Provided records:

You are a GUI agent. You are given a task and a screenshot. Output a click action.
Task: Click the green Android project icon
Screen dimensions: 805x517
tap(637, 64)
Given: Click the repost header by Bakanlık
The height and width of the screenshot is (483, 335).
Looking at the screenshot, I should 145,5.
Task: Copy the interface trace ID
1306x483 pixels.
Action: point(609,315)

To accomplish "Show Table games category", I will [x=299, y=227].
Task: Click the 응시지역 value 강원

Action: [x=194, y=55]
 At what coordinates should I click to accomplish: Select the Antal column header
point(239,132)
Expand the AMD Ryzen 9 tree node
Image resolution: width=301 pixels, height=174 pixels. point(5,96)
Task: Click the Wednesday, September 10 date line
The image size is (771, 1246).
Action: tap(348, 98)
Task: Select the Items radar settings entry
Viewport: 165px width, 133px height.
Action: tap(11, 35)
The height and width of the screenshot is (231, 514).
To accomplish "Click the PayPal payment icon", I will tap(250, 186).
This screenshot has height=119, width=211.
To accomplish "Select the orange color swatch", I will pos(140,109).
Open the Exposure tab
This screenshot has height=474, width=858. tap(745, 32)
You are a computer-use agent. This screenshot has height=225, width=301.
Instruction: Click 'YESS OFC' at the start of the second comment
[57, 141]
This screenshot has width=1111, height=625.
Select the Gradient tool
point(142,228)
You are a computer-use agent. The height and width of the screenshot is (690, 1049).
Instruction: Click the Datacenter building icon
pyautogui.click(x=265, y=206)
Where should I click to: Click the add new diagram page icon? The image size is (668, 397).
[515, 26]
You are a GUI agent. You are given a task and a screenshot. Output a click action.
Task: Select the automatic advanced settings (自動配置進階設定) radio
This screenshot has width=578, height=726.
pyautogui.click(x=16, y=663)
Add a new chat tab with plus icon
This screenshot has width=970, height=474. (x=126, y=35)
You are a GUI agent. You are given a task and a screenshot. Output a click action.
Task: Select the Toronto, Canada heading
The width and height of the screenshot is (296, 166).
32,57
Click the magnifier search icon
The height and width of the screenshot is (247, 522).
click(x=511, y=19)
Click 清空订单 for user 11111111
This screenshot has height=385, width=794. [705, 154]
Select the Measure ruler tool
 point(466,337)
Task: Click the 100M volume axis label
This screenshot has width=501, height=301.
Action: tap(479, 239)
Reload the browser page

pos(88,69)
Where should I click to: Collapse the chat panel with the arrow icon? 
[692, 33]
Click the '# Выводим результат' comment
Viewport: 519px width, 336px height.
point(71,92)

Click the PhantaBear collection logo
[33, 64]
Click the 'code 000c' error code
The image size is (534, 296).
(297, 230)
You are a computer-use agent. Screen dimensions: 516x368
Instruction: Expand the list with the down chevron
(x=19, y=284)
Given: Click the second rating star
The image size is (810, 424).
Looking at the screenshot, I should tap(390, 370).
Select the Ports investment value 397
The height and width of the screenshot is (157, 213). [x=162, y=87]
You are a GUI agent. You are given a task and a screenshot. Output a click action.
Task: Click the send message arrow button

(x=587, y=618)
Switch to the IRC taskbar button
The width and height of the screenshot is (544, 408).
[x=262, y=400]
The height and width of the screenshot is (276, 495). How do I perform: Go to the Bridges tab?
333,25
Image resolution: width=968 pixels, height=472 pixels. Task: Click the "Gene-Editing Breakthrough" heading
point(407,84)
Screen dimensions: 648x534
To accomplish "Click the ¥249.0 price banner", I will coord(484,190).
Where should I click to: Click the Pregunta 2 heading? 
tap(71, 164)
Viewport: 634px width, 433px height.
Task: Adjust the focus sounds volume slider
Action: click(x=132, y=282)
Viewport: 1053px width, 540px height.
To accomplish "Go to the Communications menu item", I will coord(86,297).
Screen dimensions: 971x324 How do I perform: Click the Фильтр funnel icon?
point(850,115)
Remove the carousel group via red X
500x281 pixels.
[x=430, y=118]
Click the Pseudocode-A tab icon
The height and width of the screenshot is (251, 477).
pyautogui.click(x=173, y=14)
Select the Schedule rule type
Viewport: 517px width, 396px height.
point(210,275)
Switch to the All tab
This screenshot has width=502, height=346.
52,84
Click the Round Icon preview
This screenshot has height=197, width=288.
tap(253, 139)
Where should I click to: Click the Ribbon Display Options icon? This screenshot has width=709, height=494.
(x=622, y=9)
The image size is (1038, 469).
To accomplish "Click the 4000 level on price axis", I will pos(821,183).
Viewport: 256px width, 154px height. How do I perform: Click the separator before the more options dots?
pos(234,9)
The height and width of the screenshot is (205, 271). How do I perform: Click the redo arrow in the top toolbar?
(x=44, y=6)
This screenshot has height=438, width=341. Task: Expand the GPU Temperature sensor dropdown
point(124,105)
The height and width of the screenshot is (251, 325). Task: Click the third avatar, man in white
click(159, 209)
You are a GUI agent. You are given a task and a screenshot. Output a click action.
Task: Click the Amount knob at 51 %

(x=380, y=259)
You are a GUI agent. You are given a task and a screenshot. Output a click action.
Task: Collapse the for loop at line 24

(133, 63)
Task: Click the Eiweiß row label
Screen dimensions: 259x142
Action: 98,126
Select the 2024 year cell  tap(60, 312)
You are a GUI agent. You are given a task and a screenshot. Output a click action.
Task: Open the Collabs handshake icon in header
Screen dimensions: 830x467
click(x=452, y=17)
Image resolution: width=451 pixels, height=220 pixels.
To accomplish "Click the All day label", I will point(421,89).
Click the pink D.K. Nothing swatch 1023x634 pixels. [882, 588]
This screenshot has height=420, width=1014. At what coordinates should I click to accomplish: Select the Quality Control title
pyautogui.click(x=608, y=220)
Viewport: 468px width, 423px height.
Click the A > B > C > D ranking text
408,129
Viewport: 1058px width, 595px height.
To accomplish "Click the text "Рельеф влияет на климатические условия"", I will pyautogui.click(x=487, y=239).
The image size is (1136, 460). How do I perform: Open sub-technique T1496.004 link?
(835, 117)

What to do:
Reproduce every item above word for word, from the first through the last.

The output:
You are a GUI agent. You are given a task and a screenshot. Output a click action.
Task: Click the green Android project icon
Screen dimensions: 805x517
tap(637, 64)
Given: Click the repost header by Bakanlık
The height and width of the screenshot is (483, 335).
Looking at the screenshot, I should 145,5.
Task: Copy the interface trace ID
1306x483 pixels.
Action: point(609,315)

To accomplish "Show Table games category", I will [x=299, y=227].
Task: Click the 응시지역 value 강원

Action: [x=194, y=55]
 At what coordinates should I click to accomplish: Select the Antal column header
point(239,132)
Expand the AMD Ryzen 9 tree node
Image resolution: width=301 pixels, height=174 pixels. point(5,96)
Task: Click the Wednesday, September 10 date line
The image size is (771, 1246).
Action: tap(348, 98)
Task: Select the Items radar settings entry
Viewport: 165px width, 133px height.
Action: tap(11, 35)
The height and width of the screenshot is (231, 514).
To accomplish "Click the PayPal payment icon", I will tap(250, 186).
This screenshot has height=119, width=211.
To accomplish "Select the orange color swatch", I will pos(140,109).
Open the Exposure tab
This screenshot has height=474, width=858. tap(745, 32)
You are a computer-use agent. This screenshot has height=225, width=301.
Instruction: Click 'YESS OFC' at the start of the second comment
[57, 141]
This screenshot has width=1111, height=625.
Select the Gradient tool
point(142,228)
You are a computer-use agent. The height and width of the screenshot is (690, 1049).
Instruction: Click the Datacenter building icon
pyautogui.click(x=265, y=206)
Where should I click to: Click the add new diagram page icon? The image size is (668, 397).
[515, 26]
You are a GUI agent. You are given a task and a screenshot. Output a click action.
Task: Select the automatic advanced settings (自動配置進階設定) radio
This screenshot has width=578, height=726.
pyautogui.click(x=16, y=663)
Add a new chat tab with plus icon
This screenshot has width=970, height=474. (x=126, y=35)
You are a GUI agent. You are given a task and a screenshot. Output a click action.
Task: Select the Toronto, Canada heading
The width and height of the screenshot is (296, 166).
32,57
Click the magnifier search icon
The height and width of the screenshot is (247, 522).
click(x=511, y=19)
Click 清空订单 for user 11111111
This screenshot has height=385, width=794. [705, 154]
Select the Measure ruler tool
 point(466,337)
Task: Click the 100M volume axis label
This screenshot has width=501, height=301.
Action: tap(479, 239)
Reload the browser page

pos(88,69)
Where should I click to: Collapse the chat panel with the arrow icon? 
[692, 33]
Click the '# Выводим результат' comment
Viewport: 519px width, 336px height.
point(71,92)

Click the PhantaBear collection logo
[33, 64]
Click the 'code 000c' error code
The image size is (534, 296).
(297, 230)
You are a computer-use agent. Screen dimensions: 516x368
Instruction: Expand the list with the down chevron
(x=19, y=284)
Given: Click the second rating star
The image size is (810, 424).
Looking at the screenshot, I should tap(390, 370).
Select the Ports investment value 397
The height and width of the screenshot is (157, 213). [x=162, y=87]
You are a GUI agent. You are given a task and a screenshot. Output a click action.
Task: Click the send message arrow button

(x=587, y=618)
Switch to the IRC taskbar button
The width and height of the screenshot is (544, 408).
[x=262, y=400]
The height and width of the screenshot is (276, 495). How do I perform: Go to the Bridges tab?
333,25
Image resolution: width=968 pixels, height=472 pixels. Task: Click the "Gene-Editing Breakthrough" heading
point(407,84)
Screen dimensions: 648x534
To accomplish "Click the ¥249.0 price banner", I will coord(484,190).
Where should I click to: Click the Pregunta 2 heading? 
tap(71, 164)
Viewport: 634px width, 433px height.
Task: Adjust the focus sounds volume slider
Action: click(x=132, y=282)
Viewport: 1053px width, 540px height.
To accomplish "Go to the Communications menu item", I will coord(86,297).
Screen dimensions: 971x324 How do I perform: Click the Фильтр funnel icon?
point(850,115)
Remove the carousel group via red X
500x281 pixels.
[x=430, y=118]
Click the Pseudocode-A tab icon
The height and width of the screenshot is (251, 477).
pyautogui.click(x=173, y=14)
Select the Schedule rule type
Viewport: 517px width, 396px height.
point(210,275)
Switch to the All tab
This screenshot has width=502, height=346.
52,84
Click the Round Icon preview
This screenshot has height=197, width=288.
tap(253, 139)
Where should I click to: Click the Ribbon Display Options icon? This screenshot has width=709, height=494.
(x=622, y=9)
The image size is (1038, 469).
To accomplish "Click the 4000 level on price axis", I will pos(821,183).
Viewport: 256px width, 154px height. How do I perform: Click the separator before the more options dots?
pos(234,9)
The height and width of the screenshot is (205, 271). How do I perform: Click the redo arrow in the top toolbar?
(x=44, y=6)
This screenshot has height=438, width=341. Task: Expand the GPU Temperature sensor dropdown
point(124,105)
The height and width of the screenshot is (251, 325). Task: Click the third avatar, man in white
click(159, 209)
You are a GUI agent. You are given a task and a screenshot. Output a click action.
Task: Click the Amount knob at 51 %

(x=380, y=259)
You are a GUI agent. You are given a task and a screenshot. Output a click action.
Task: Collapse the for loop at line 24

(133, 63)
Task: Click the Eiweiß row label
Screen dimensions: 259x142
Action: 98,126
Select the 2024 year cell  tap(60, 312)
You are a GUI agent. You are given a task and a screenshot. Output a click action.
Task: Open the Collabs handshake icon in header
Screen dimensions: 830x467
click(x=452, y=17)
Image resolution: width=451 pixels, height=220 pixels.
To accomplish "Click the All day label", I will point(421,89).
Click the pink D.K. Nothing swatch 1023x634 pixels. [882, 588]
This screenshot has height=420, width=1014. At what coordinates should I click to accomplish: Select the Quality Control title
pyautogui.click(x=608, y=220)
Viewport: 468px width, 423px height.
Click the A > B > C > D ranking text
408,129
Viewport: 1058px width, 595px height.
To accomplish "Click the text "Рельеф влияет на климатические условия"", I will pyautogui.click(x=487, y=239).
The image size is (1136, 460). How do I perform: Open sub-technique T1496.004 link?
(835, 117)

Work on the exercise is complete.